Quoted passage:
○ ○ ○ ○ ○
The 1863 Manila earthquake struck the Philippines on June 3, 1863.

Overview 
The Manila earthquake on June 3, 1863, destroyed Manila Cathedral, the Ayuntamiento (city hall), the Governor's Palace (all three located at the time on Plaza Mayor, now Plaza de Roma) and much of the city. The residence of the governor-general was moved to Malacañang Palace located about 3 km (1.9 miles) up the Pasig River, while the other two buildings were rebuilt in place. Fatalities was 1,000.

Epicenter and effects 
Manila and adjacent provinces. A disastrous earthquake, comparable with that of 1645. Laid in ruins the cathedral and nearly all the other churches, except San Agustin, the palace of the Governor-General, the Audiencia, the barracks, warehouses, etc.; all in all, 46 public buildings in ruins and 25 others badly damaged. Of private houses 570 were destroyed, 531 left tottering. Total, 1,172 buildings in ruins or badly damaged. The number of victims was appalling. It is estimated that in Manila and the surrounding towns alone the number of killed reached 400, that of the injured 2,000. The catastrophe likewise involved many towns in Rizal, Laguna, and Cavite, where it destroyed churches and a great number of houses.
○ ○ ○ ○ ○
Recorded information:
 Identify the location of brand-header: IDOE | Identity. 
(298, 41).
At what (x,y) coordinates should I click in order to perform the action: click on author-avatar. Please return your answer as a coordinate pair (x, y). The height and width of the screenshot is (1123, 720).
○ ○ ○ ○ ○
What is needed:
Print everything in the earthquake text from "The 1863 Manila" down to "Fatalities was 1,000.", word for word. Work only from the text on the 1863 Manila earthquake.

Result of this task:
The 1863 Manila earthquake struck the Philippines on June 3, 1863.

Overview 
The Manila earthquake on June 3, 1863, destroyed Manila Cathedral, the Ayuntamiento (city hall), the Governor's Palace (all three located at the time on Plaza Mayor, now Plaza de Roma) and much of the city. The residence of the governor-general was moved to Malacañang Palace located about 3 km (1.9 miles) up the Pasig River, while the other two buildings were rebuilt in place. Fatalities was 1,000.